§ EXERCISES TO COMPLETE:
**a.** For the forum thread below about the 1991 Alpine car audio brochure, decide whether each statement agrees with it, answering yes or no and quoting the deciding words: (i) The poster who was 17 bought two 3541 amplifiers. (ii) That poster eventually owned the graphic eq 3339. (iii) The system went into a new 1992 Toyota pickup.
**b.** Carry on the forum thread about the 1991 Alpine car audio brochure, picking up right after its last line.

# 1991 Alpine Car Audio Brochure



## Robb (Dec 5, 2008)




----------



## Robb (Dec 5, 2008)




----------



## bonesmcgraw (Jan 7, 2013)

Man that brings back memories. I don't know how many hours I spent going through that catalog trying to plan my system. Problem was I was 17 at the time and couldn't afford a full blown system. I did eventually end up buying the 7618 pullout cd player, 3541 amp (2 of them) 3331 eq, and 2 kicker 12" subs for my brand new 92 toyota pickup.

I used to dream of owning the graphic eq 3339 but I never did get it. lol


----------



## Robb (Dec 5, 2008)

bonesmcgraw said:


> I used to dream of owning the graphic eq 3339 but I never did get it. lol


Find one now and buy it ! You only live once !


----------



## upgrayedd (Apr 19, 2011)

I had a 7903 and a 7914. I wonder what the difference between the 7914 and 7915 were.


----------



## qwank (Aug 4, 2013)

upgrayedd said:


> I had a 7903 and a 7914. I wonder what the difference between the 7914 and 7915 were.

§ INFORMATION SUPPLIED:
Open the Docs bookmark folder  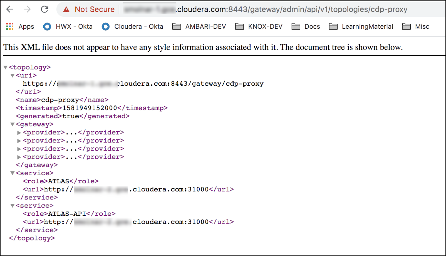306,26
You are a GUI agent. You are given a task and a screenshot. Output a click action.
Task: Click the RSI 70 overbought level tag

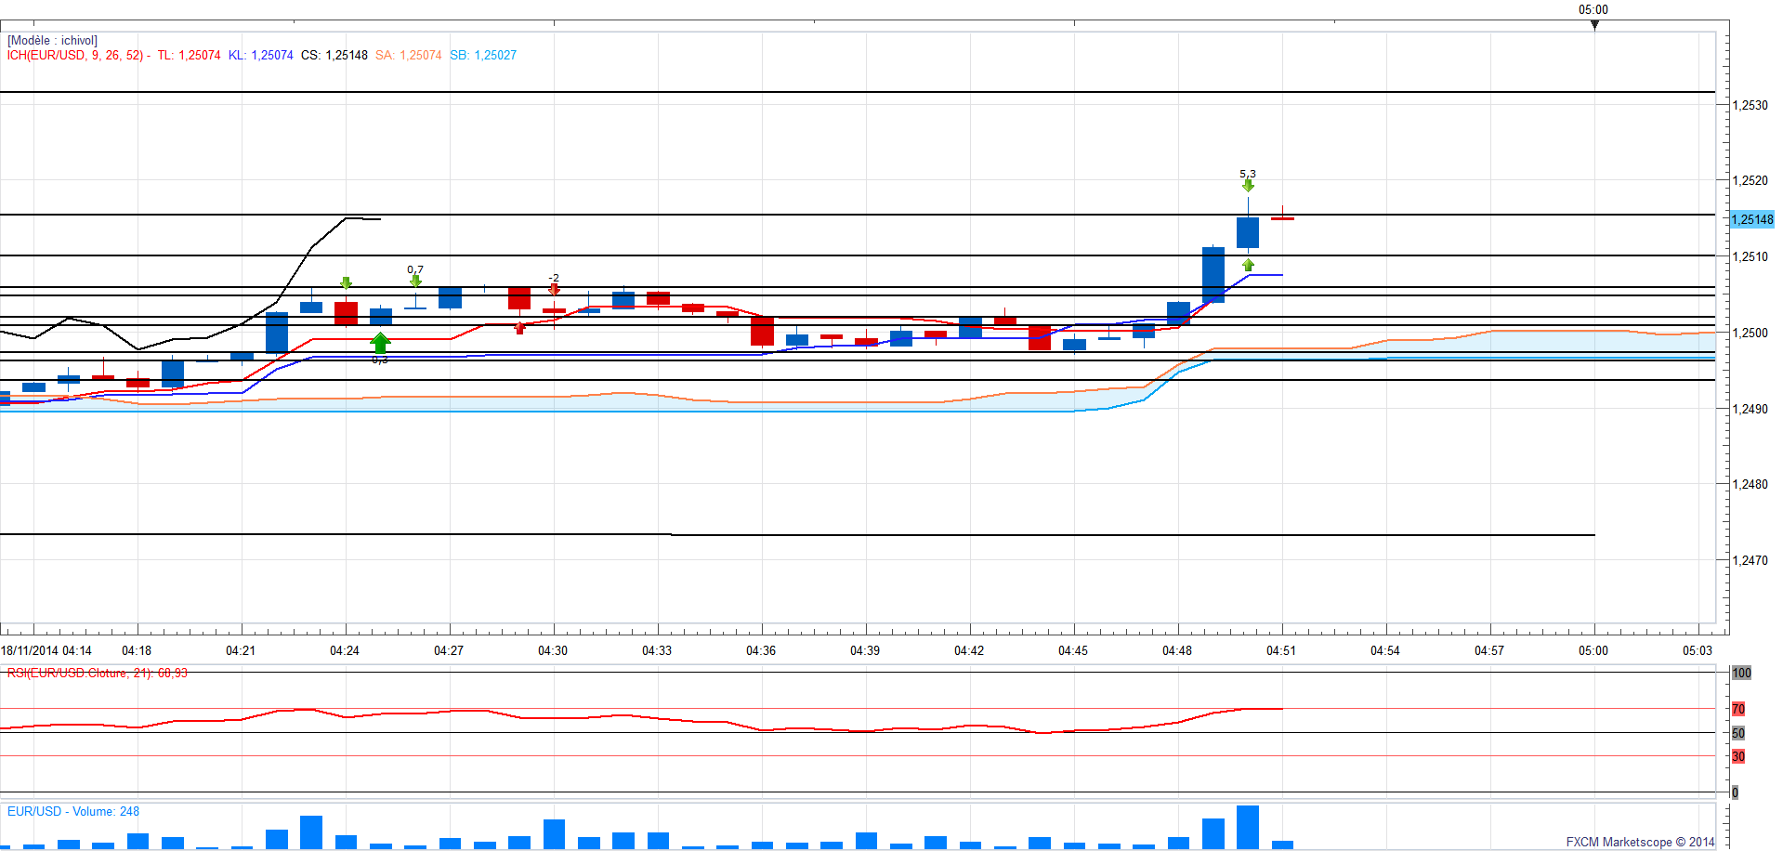click(x=1737, y=709)
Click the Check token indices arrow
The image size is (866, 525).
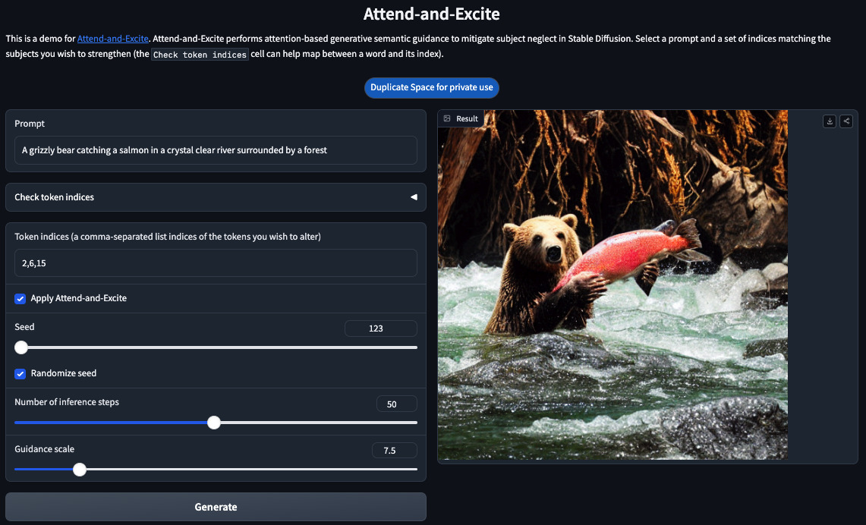[x=414, y=197]
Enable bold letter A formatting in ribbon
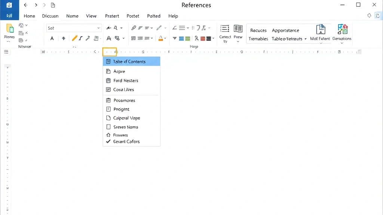 52,38
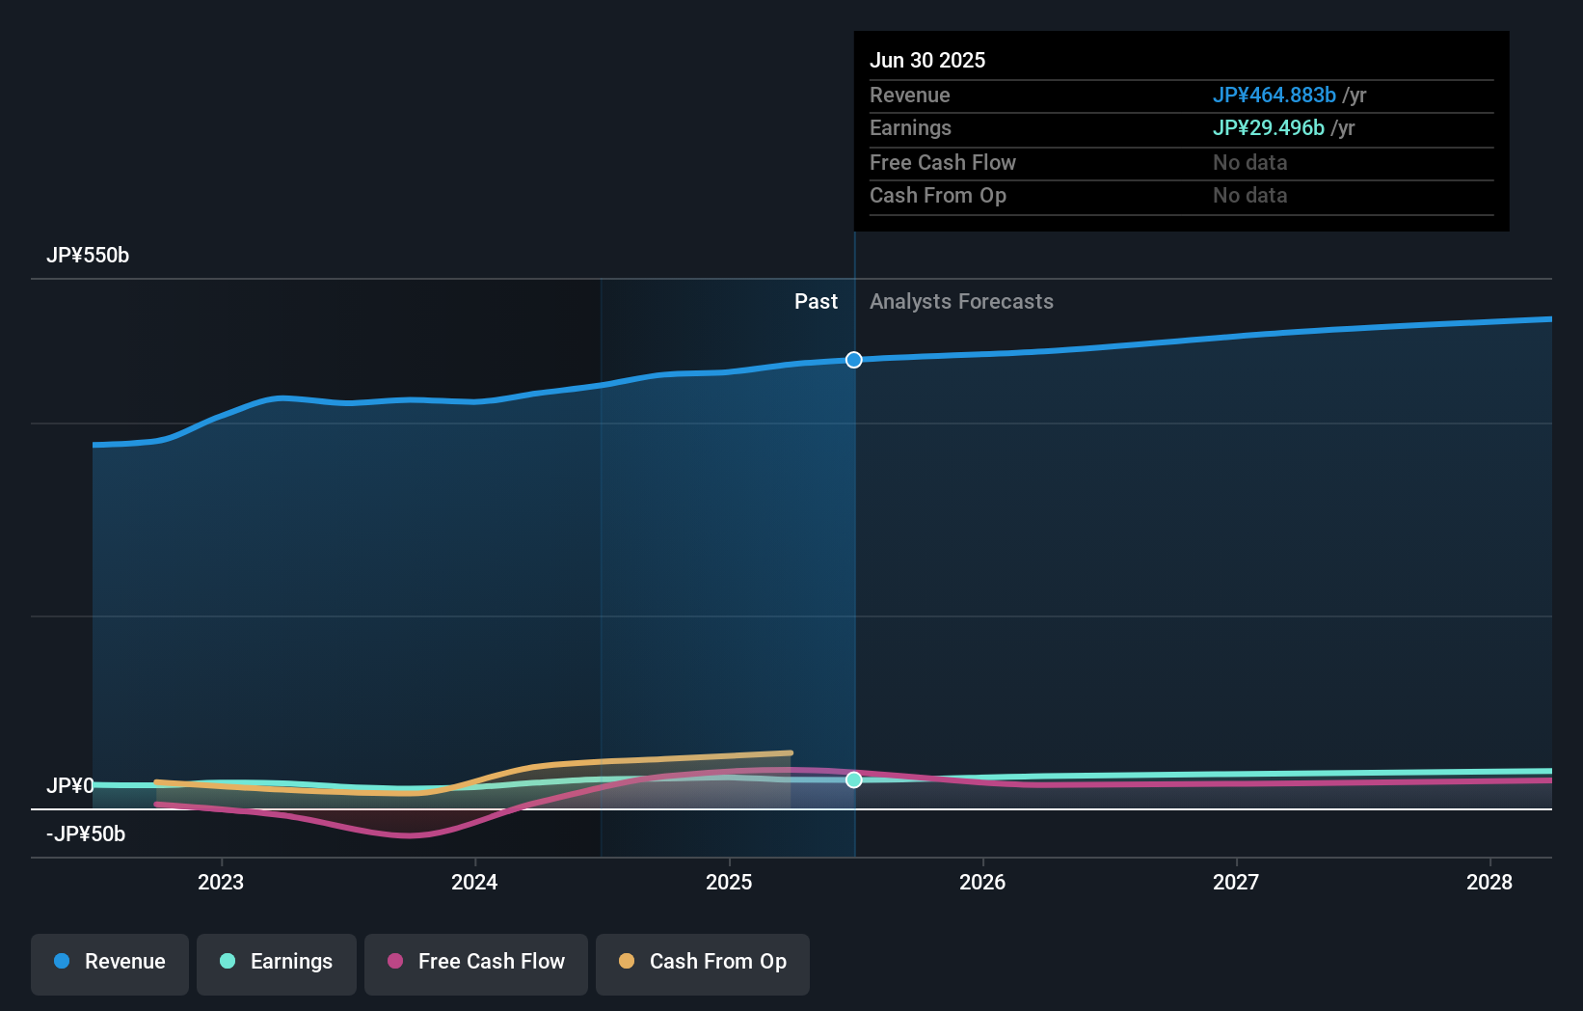Click the JP¥464.883b Revenue value in tooltip

click(x=1274, y=96)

§ FINAL RESULTS:
**a.**
(i) Yes: "3541 amp (2 of them)"
(ii) No: "I used to dream of owning the graphic eq 3339 but I never did get it."
(iii) Yes: "my brand new 92 toyota pickup"

**b.**
I wondered this too and found out the 14 was fixed mount while the 15 was a pullout


----------



## Picaro (Feb 18, 2015)

Great historical and reference piece. Thanks for posting.


----------



## ryanr7386 (Feb 21, 2011)

qwank said:


> I wondered this too and found out the 14 was fixed mount while the 15 was a pullout


You're correct, and, the 14 had a digital clock while the 15 did not.


----------



## Buickmike (Aug 10, 2012)

That takes me back. My sister's boyfriend at the time had a S10 Blazer that was all Alpine and everything was straight out of that catalog. He had a 790X headunit with matching leather carry case, 3321 EQ, 35XX series amps, 6XXX series 6X9 and 3.5's (maybe 4X6), and a pair of 6013 subs. It sounded amazing. Not overly loud, just super clean.


----------



## qwank (Aug 4, 2013)

How come there's no shaft radios in these catalogs?


----------



## Viggen (May 2, 2011)

Dear alpine.... Please bring back the green buttons!

Thanks for posting.... 91 was when I started selling car audio. Brings back lots of memories....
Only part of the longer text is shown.